Aber er mache auf die kriminellen Umtriebe der mexikanischen Kartelle aufmerksam, die sich längst auch in den USA breitgemacht hätten. «Trump hat mir gezeigt, dass ich im Herzen eigentlich ein Konservativer bin», sagt er. Auch er betont, wie wichtig ihm Familienwerte seien. «Meine Frau und ich haben sieben Kinder», sagt er. «Deshalb leiden wir – wie viele andere kinderreiche Latinos – besonders unter der Teuerung.»
Lucero glaubt, dass die dauernden Angriffe auf Trump – von den Medien, von Harris und den Gerichten – ihm letztlich geholfen hätten, weil die Unfairness der Demokraten offensichtlich geworden sei. Zudem habe die Widerstandskraft von Trump viele beeindruckt. «Er steckte Schlag um Schlag ein, aber er gab nicht auf und kämpfte jeden Tag weiter. Jeder andere hätte längst aufgegeben.» Dasselbe gelte für die Angriffe gegen Trumps Wähler. Sie seien letztlich kontraproduktiv für die Demokraten. Er hat den Eindruck, von den Linken dauernd beleidigt zu werden.

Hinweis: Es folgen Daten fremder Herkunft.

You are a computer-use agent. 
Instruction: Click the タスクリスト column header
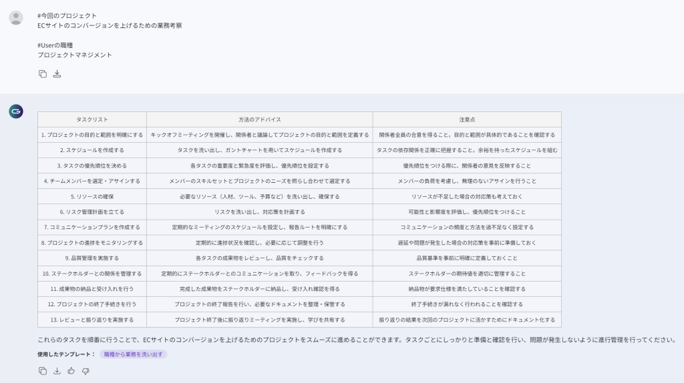click(x=92, y=119)
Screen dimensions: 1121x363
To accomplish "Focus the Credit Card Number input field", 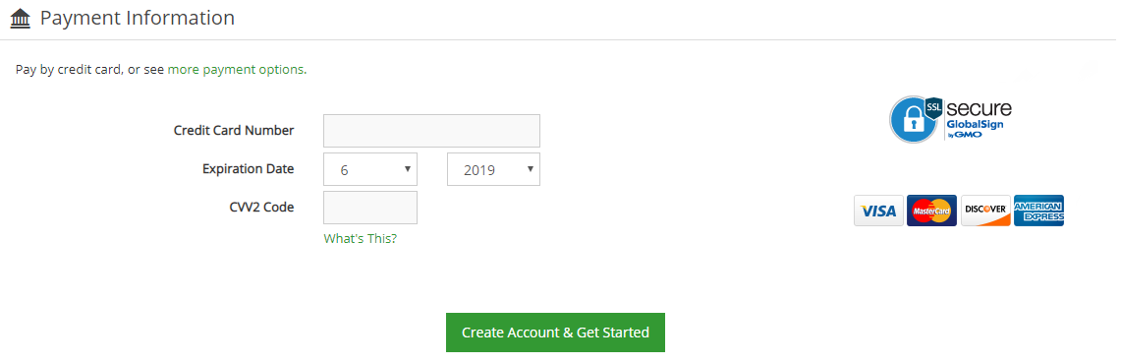I will [x=432, y=131].
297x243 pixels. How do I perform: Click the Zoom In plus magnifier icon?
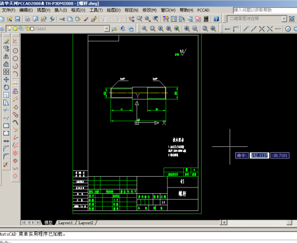(187, 29)
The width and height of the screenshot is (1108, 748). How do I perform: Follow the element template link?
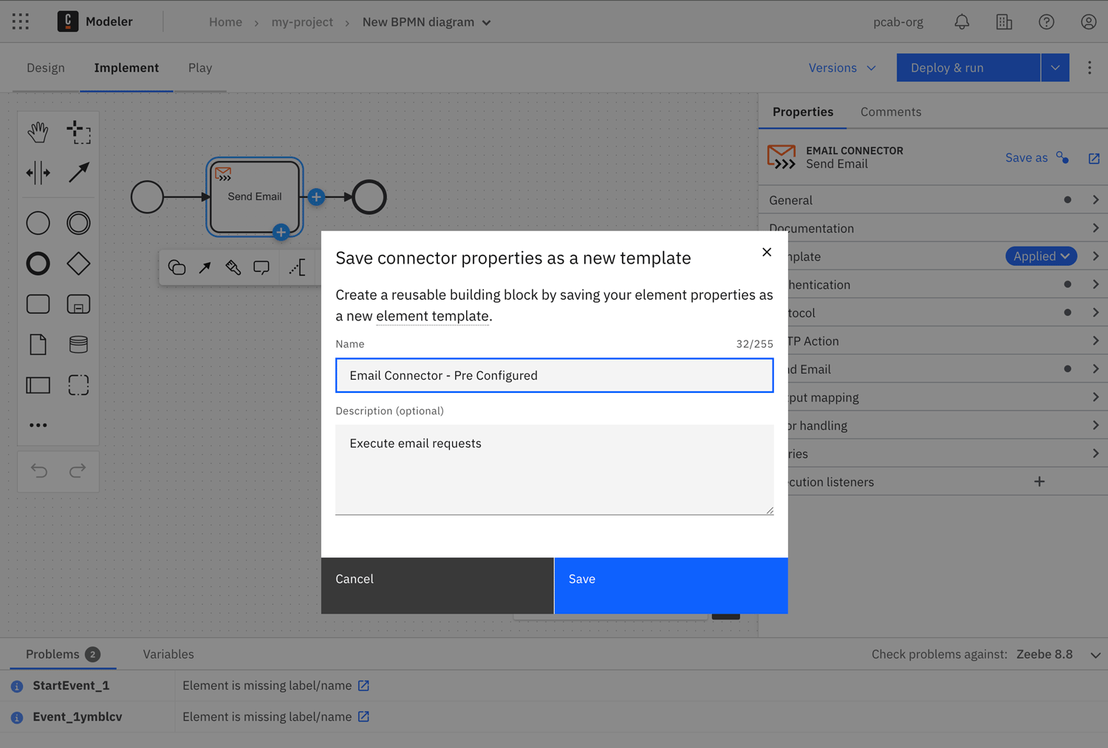(x=432, y=316)
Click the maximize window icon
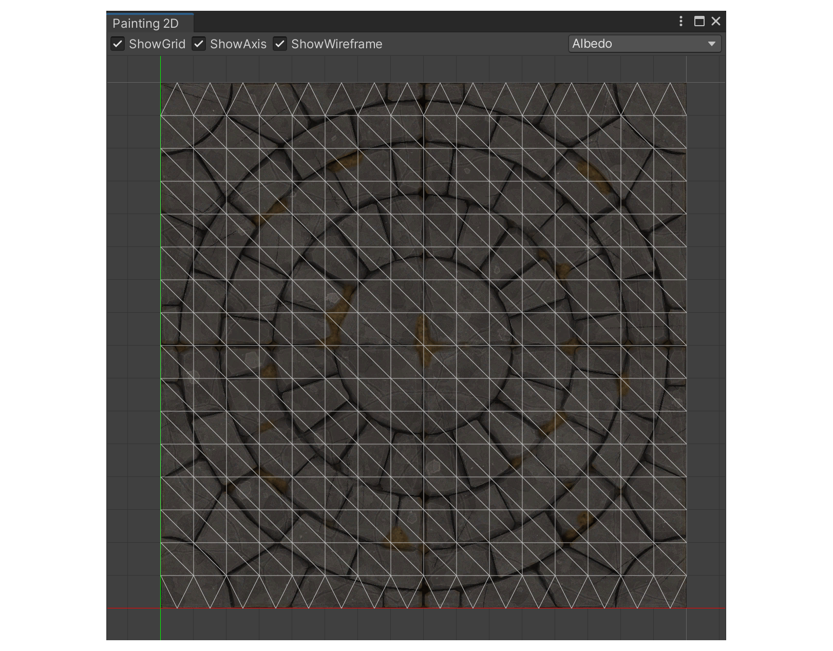Image resolution: width=833 pixels, height=651 pixels. tap(698, 22)
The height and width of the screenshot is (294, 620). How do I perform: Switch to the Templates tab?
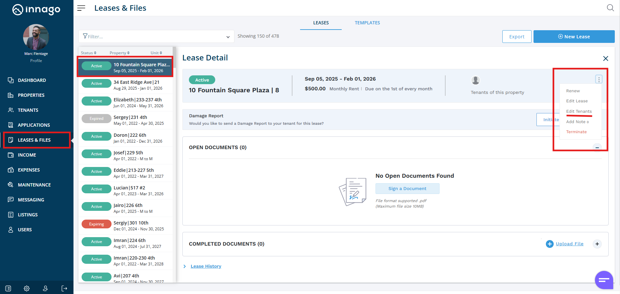(367, 23)
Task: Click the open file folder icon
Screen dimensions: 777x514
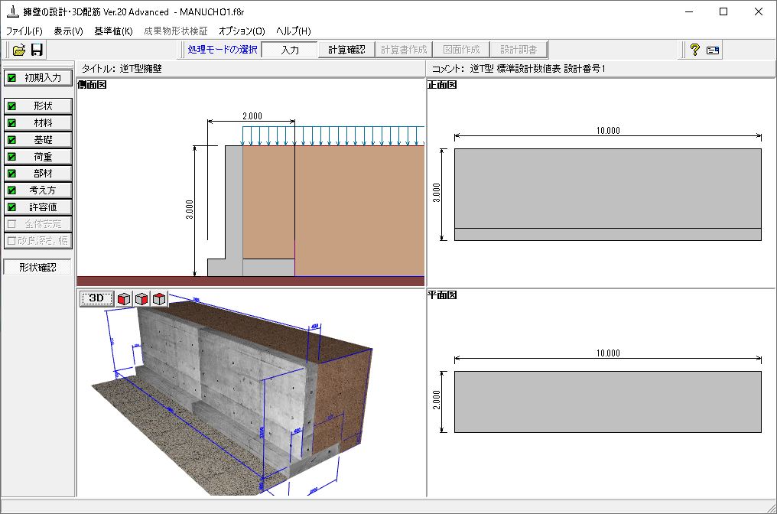Action: [x=19, y=50]
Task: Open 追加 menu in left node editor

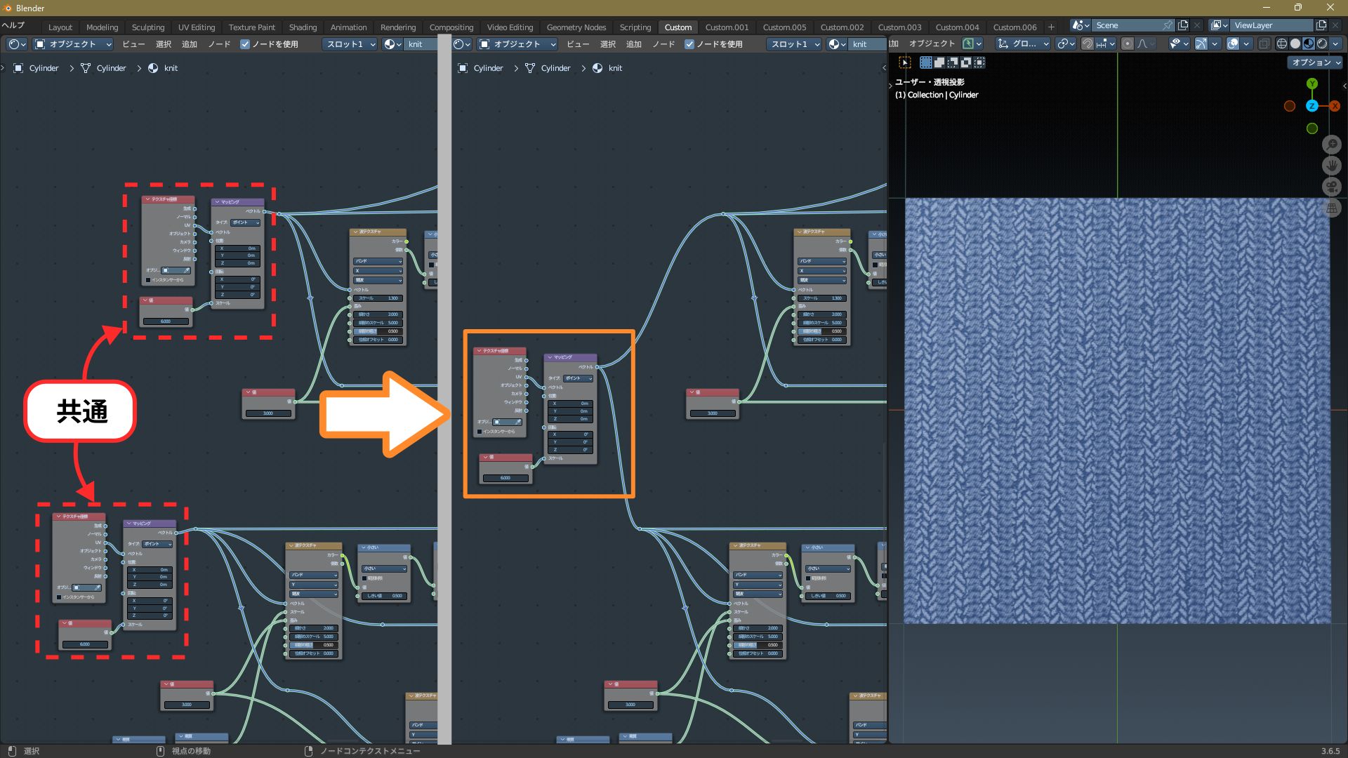Action: (189, 44)
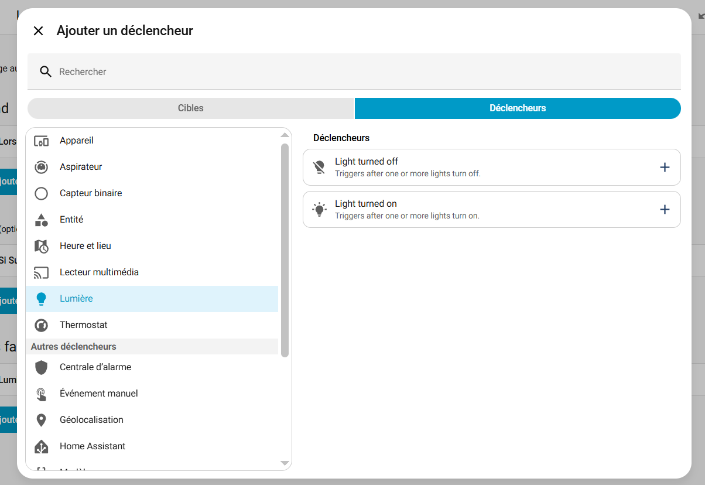The height and width of the screenshot is (485, 705).
Task: Click the Entité shapes icon
Action: click(41, 220)
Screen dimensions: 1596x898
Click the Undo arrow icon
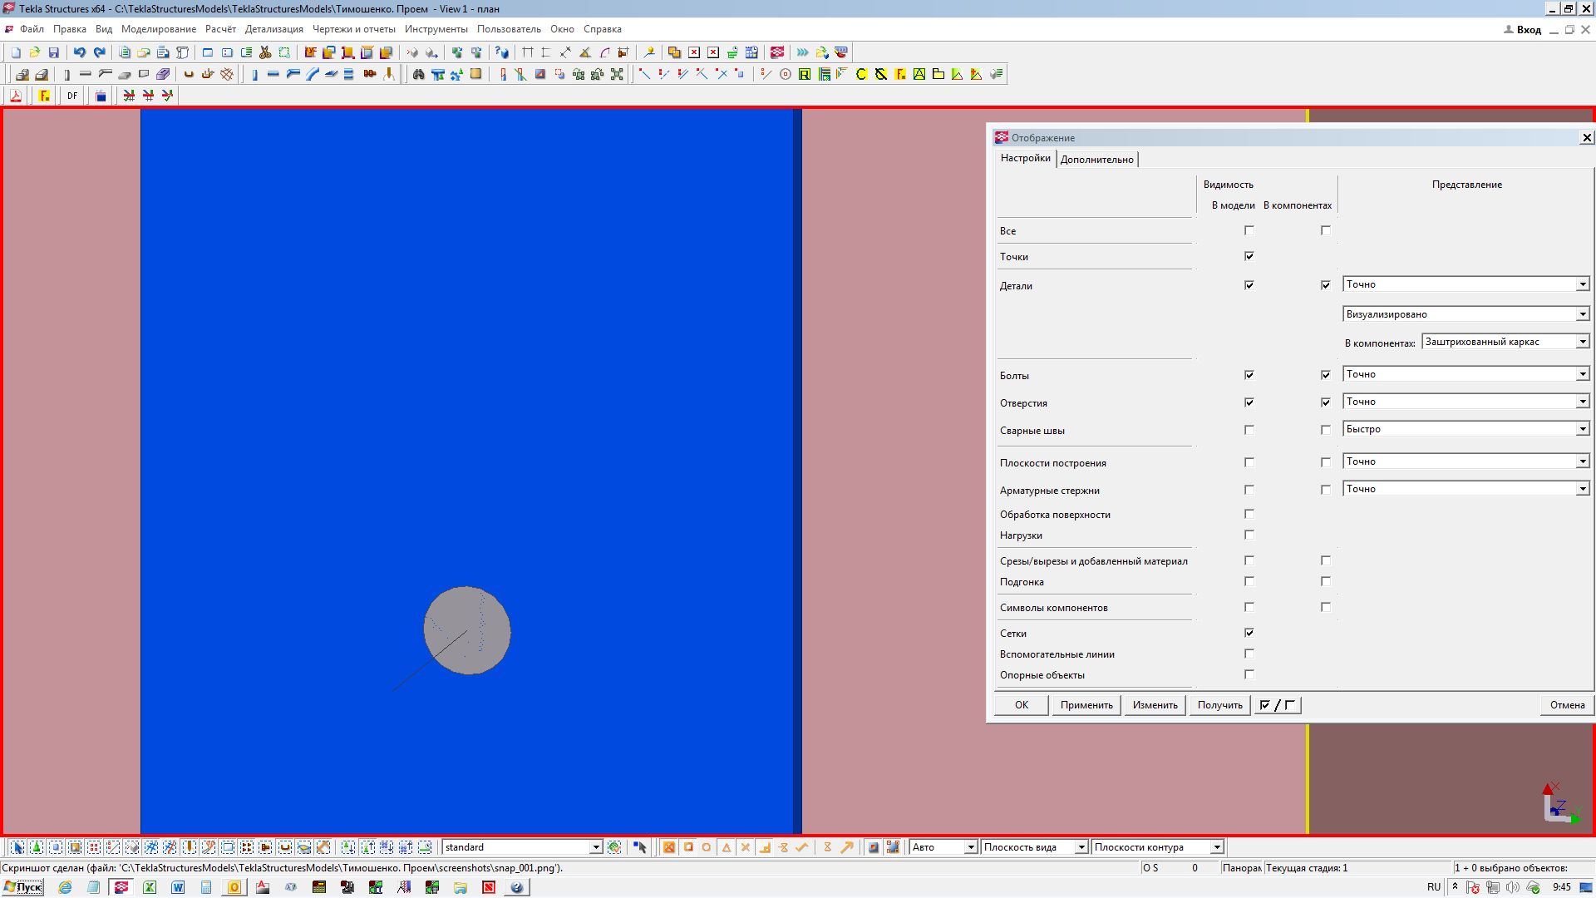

Jetzt werde den Latinos zum Beispiel unterstellt, sie seien Machos, und deshalb hätten sie Harris nicht gewählt. «Wie viele meiner Leute hätte auch ich absolut nichts gegen eine Präsidentin – wenn sie Mut hätte und nicht nur eine Marionette wäre.»
Noch auf einen anderen Grund für Trumps Beliebtheit weist er hin: «Viele Latinos kommen aus sozialistisch oder kommunistisch geführten Staaten wie Kuba, Venezuela oder Honduras. Sie reagieren allergisch auf linke Rezepte, weil sie deren Resultate aus erster Hand kennen.»
Aber abgesehen davon seien die Latinos kein homogener Block. Vielleicht sei es Trumps Erfolgsrezept gewesen, dass er die Leute eben nicht als Latinos, Schwarze, Natives oder Muslime angesprochen habe, sondern einfach als Amerikaner, als Arbeiter oder als Konservative, und sie sich dadurch integriert und ernst genommen gefühlt hätten.